The weight of evidence for calcium demonstrates that little scientific evidence exists for plausible biological mechanisms to link calcium supplement use with adverse cardiovascular outcomes (e.g., heart attacks), according to a panel of calcium experts during the second annual Advances and Controversies in Clinical Nutrition conference hosted by the American Society for Nutrition (ASN) in June. The panel, “Calcium Supplementation and Risk of Cardiovascular Disease,” sponsored by the Council for Responsible Nutrition (CRN), explored the benefits and risks of calcium supplementation and addressed when supplementation is necessary. Additionally, the panel reviewed the latest information on calcium supplementation from published studies and the recent statement issued by the U.S. Preventive Services Task Force.
The panelists included Stephen Kopecky, M.D., Division of Cardiovascular Diseases, Mayo Clinic, and Connie Weaver, Ph.D., Department Head of Foods & Nutrition, Purdue University. The panel was moderated by Richard Kahn, Ph.D., ASN.

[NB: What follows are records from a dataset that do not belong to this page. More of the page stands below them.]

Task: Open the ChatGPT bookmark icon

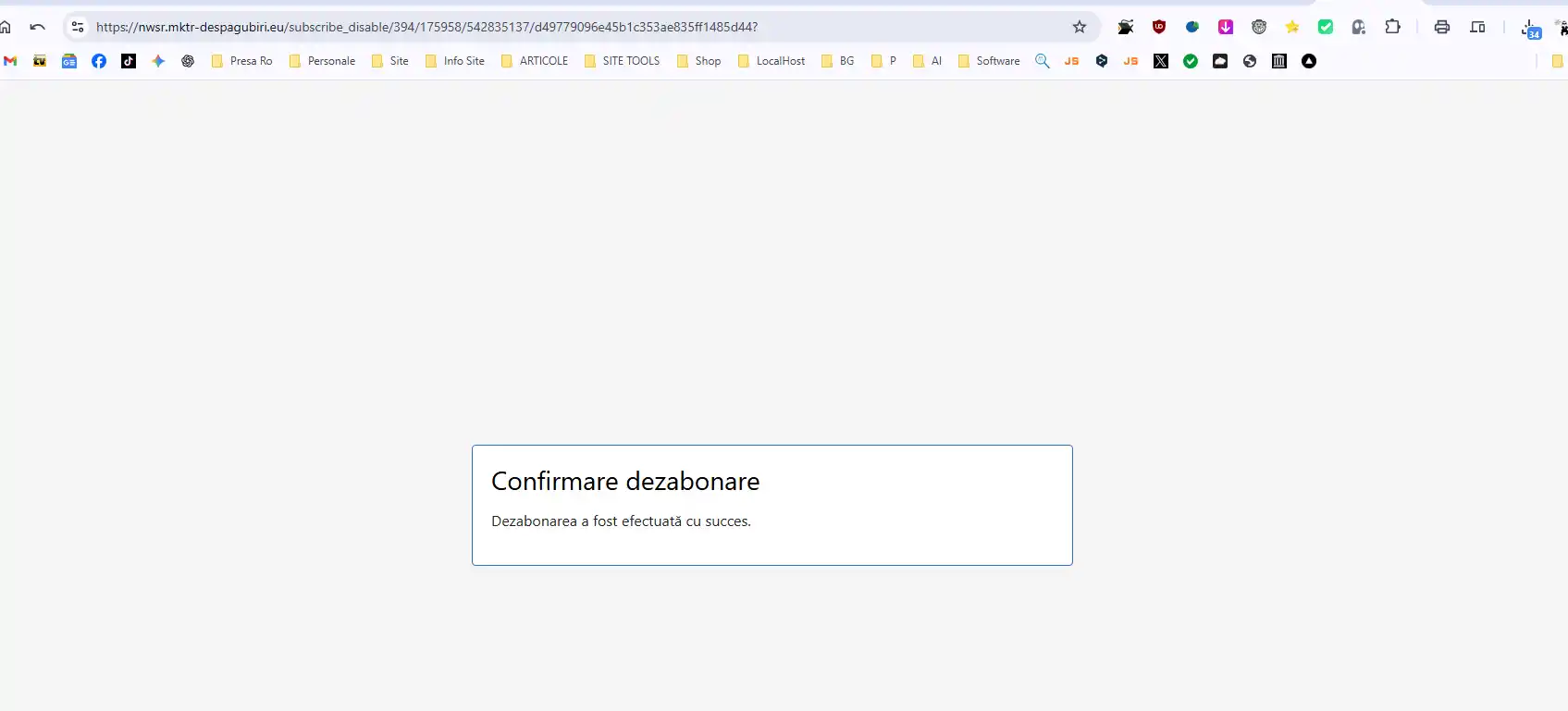Action: pyautogui.click(x=188, y=61)
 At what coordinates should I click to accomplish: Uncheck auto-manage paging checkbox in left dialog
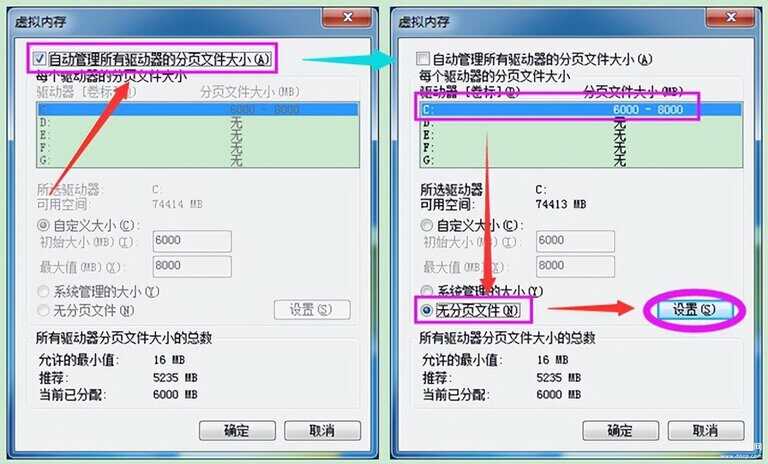point(40,60)
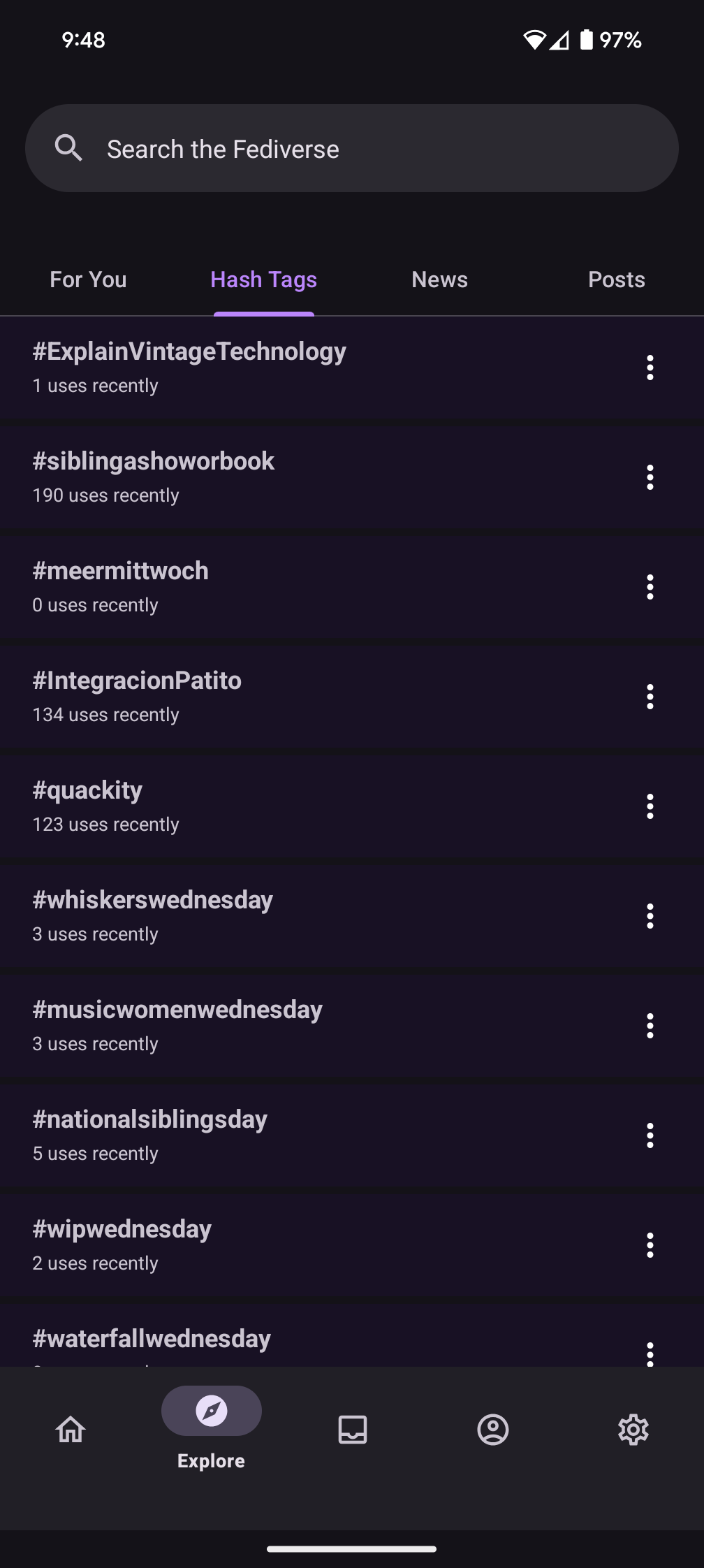Open options menu for #siblingashoworbook
This screenshot has width=704, height=1568.
(x=650, y=477)
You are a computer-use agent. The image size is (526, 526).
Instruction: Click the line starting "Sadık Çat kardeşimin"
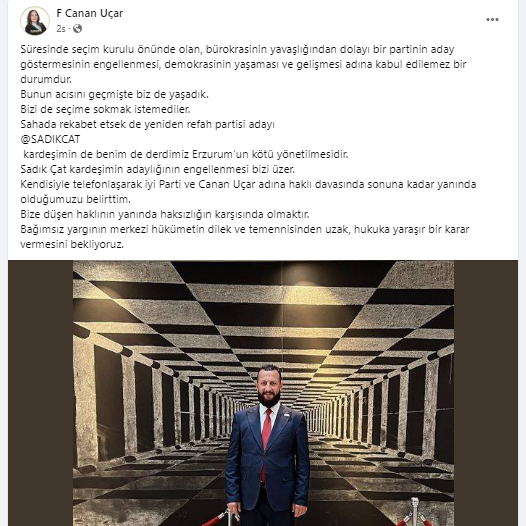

“It is important to listen to the perspectives of these expert panelists as they represent the strong scientific evidence supporting the benefits of calcium in promoting bone health, and they reinforce the safety assurance consumers should have in taking a calcium supplement,” said Taylor Wallace, Ph.D., senior director, scientific and regulatory affairs, CRN. “If consumers are not getting enough calcium through dietary sources (i.e., three servings of nonfat dairy per day), they should supplement with approximately 300 mg of calcium for each absent serving for optimal bone health.”